Die WerteUnion (WU) tritt unter ihrem Namen nur im Saale-Orla-Kreis zur Kreistagswahl an. Kandidaten und Verbündete treten teils unter anderem Namen an. Im Saale-Holzland-Kreis zum Beispiel tritt der WU-Thüringen-Chef für die Bürgerinitiative Holzlandkreis an und kandidiert sowohl für den Kreistag als auch für den Posten des Landrats. In Jena kandidieren die Bürger für Thüringen, die sich mittlerweile in die WerteUnion integriert haben, zusammen mit der coronakritischen Partei Die Basis für den Stadtrat.

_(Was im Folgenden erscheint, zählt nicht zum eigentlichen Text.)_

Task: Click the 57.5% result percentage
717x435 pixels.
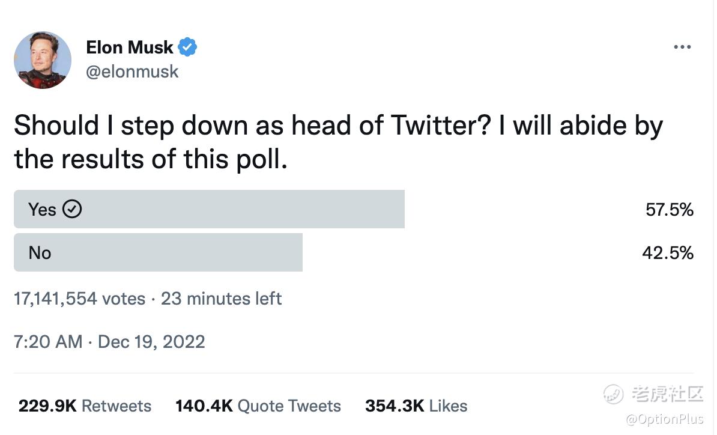Action: (x=670, y=210)
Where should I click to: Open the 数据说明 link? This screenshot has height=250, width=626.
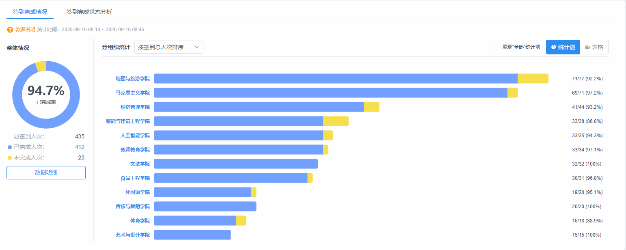(x=25, y=30)
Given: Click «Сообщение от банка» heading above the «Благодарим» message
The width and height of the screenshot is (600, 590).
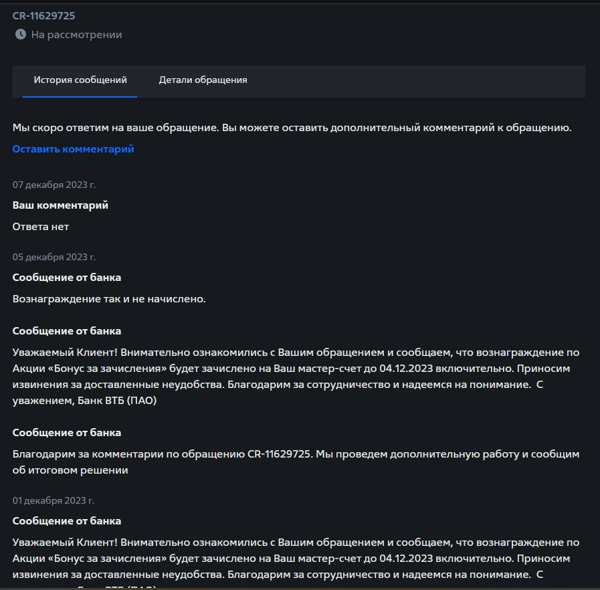Looking at the screenshot, I should click(x=67, y=433).
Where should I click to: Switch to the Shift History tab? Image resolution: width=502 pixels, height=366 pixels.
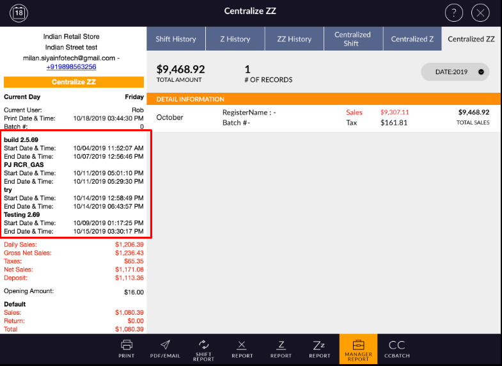[x=176, y=39]
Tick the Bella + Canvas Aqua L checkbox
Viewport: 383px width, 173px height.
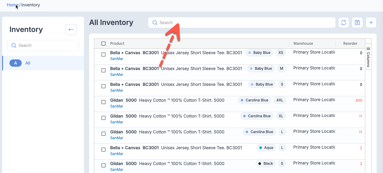tap(103, 150)
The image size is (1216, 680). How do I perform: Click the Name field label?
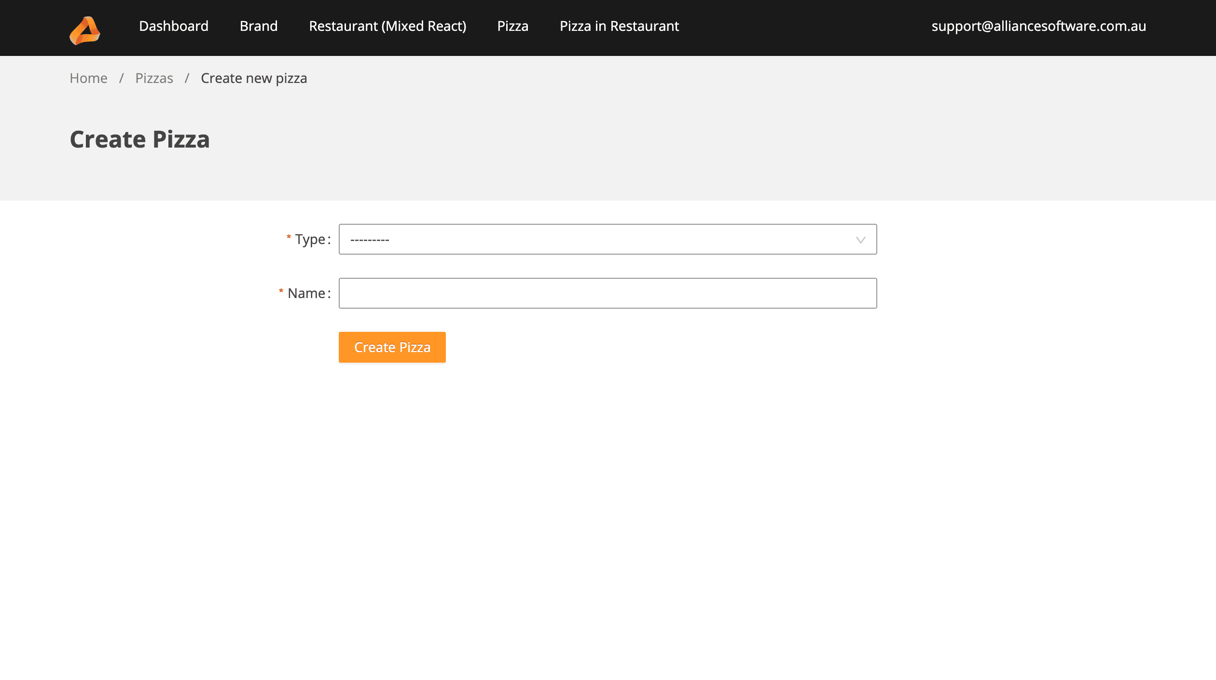(306, 293)
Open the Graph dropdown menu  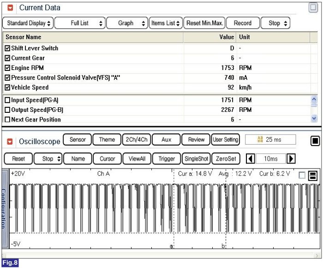tap(127, 23)
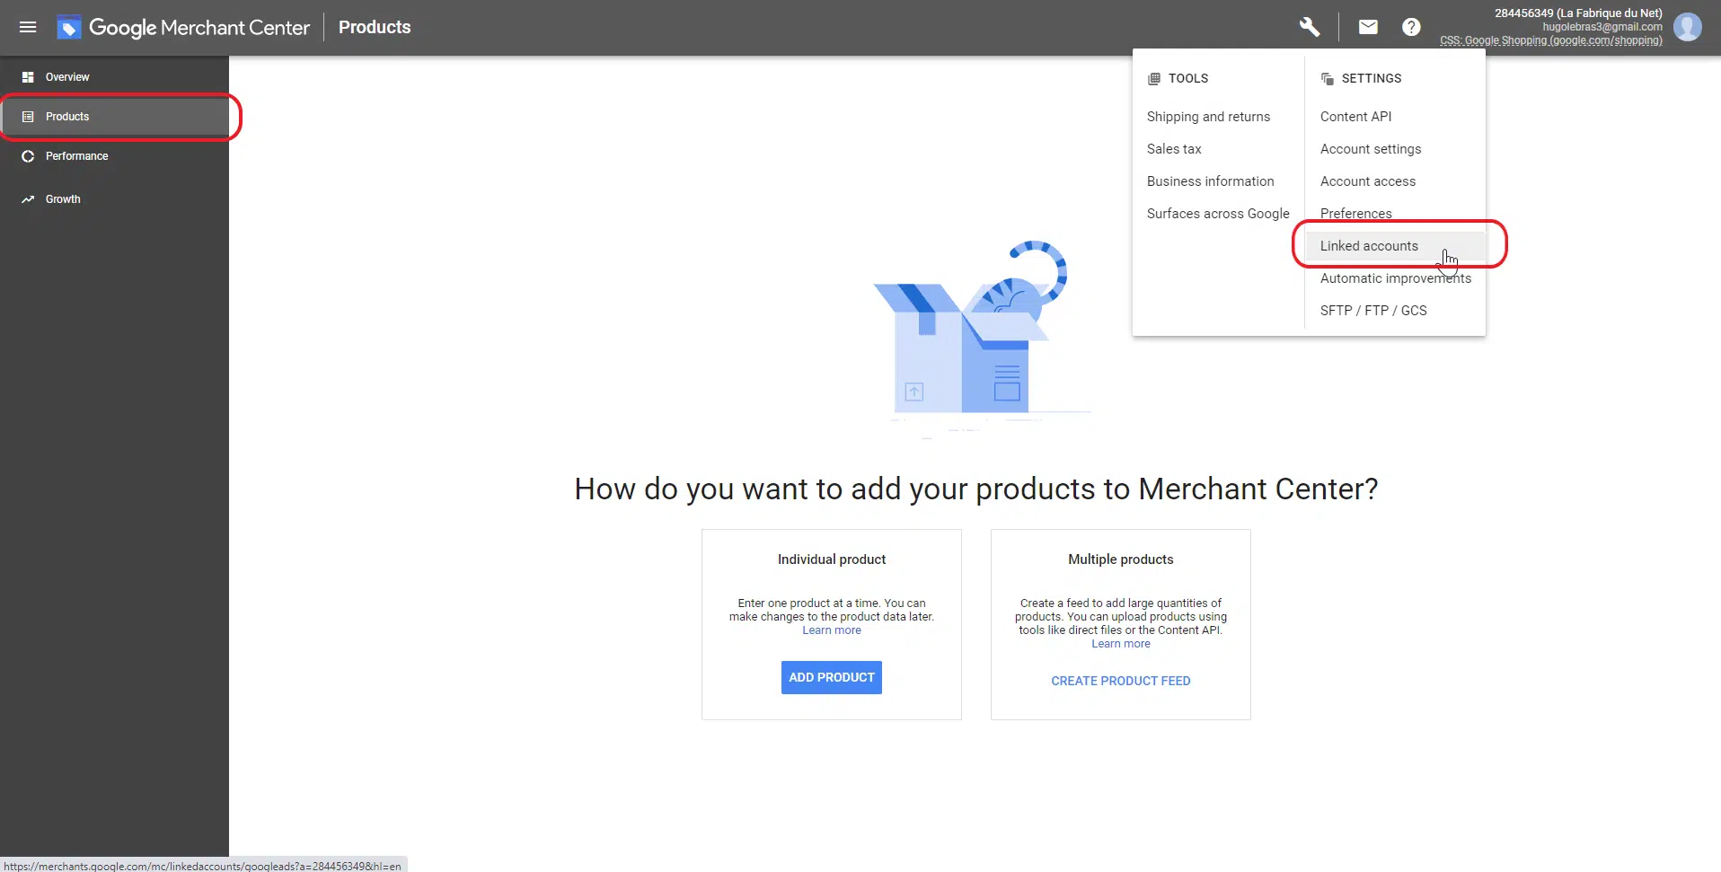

Spannend wird vor allem, ob die beiden Parteien die 5-Prozent-Hürde in den Landkreisen, in denen sie antreten, überspringen werden. Insbesondere für das BSW, das in zwei Wochen bei der Europawahl das erste Mal bundesweit antritt und das Demoskopen in Thüringen bei rund 15 Prozent sehen, wird es eine ernsthafte Bewährungsprobe.

Fällt die Brandmauer?

Der morgige Wahltag kann, obwohl es sich nur um eine Kommunalwahl handelt, zu einem politischen Erdbeben führen. Denn klar ist: wer bei dieser Wahl gut abschneidet und zumindest sein Ergebnis halten kann hat gute Chancen auch einen Erfolg bei der Landtagswahl einzufahren. Wer schlecht abschneidet hat nur noch gut drei Monate Zeit die Wähler neu von sich zu überzeugen.

Aktuell sehen Meinungsforschungsinstitute bei der nächsten Landtagswahl die AfD mit rund 30 Prozent vorne, während die CDU mit 20 Prozent auf dem zweiten Platz kommt und BSW und Linkspartei mit jeweils 16 Prozent den geteilten 3 Platz belegen. Grüne und SPD sehen sich mit der 5-Prozent-Hürde konfrontiert und die FDP kann diese aktuell nur von unten ansehen. Dieses Ergebnis würde aufgrund der selbstauferlegten Brandmauern eine faktische Unregierbarkeit des Freistaats mit sich bringen.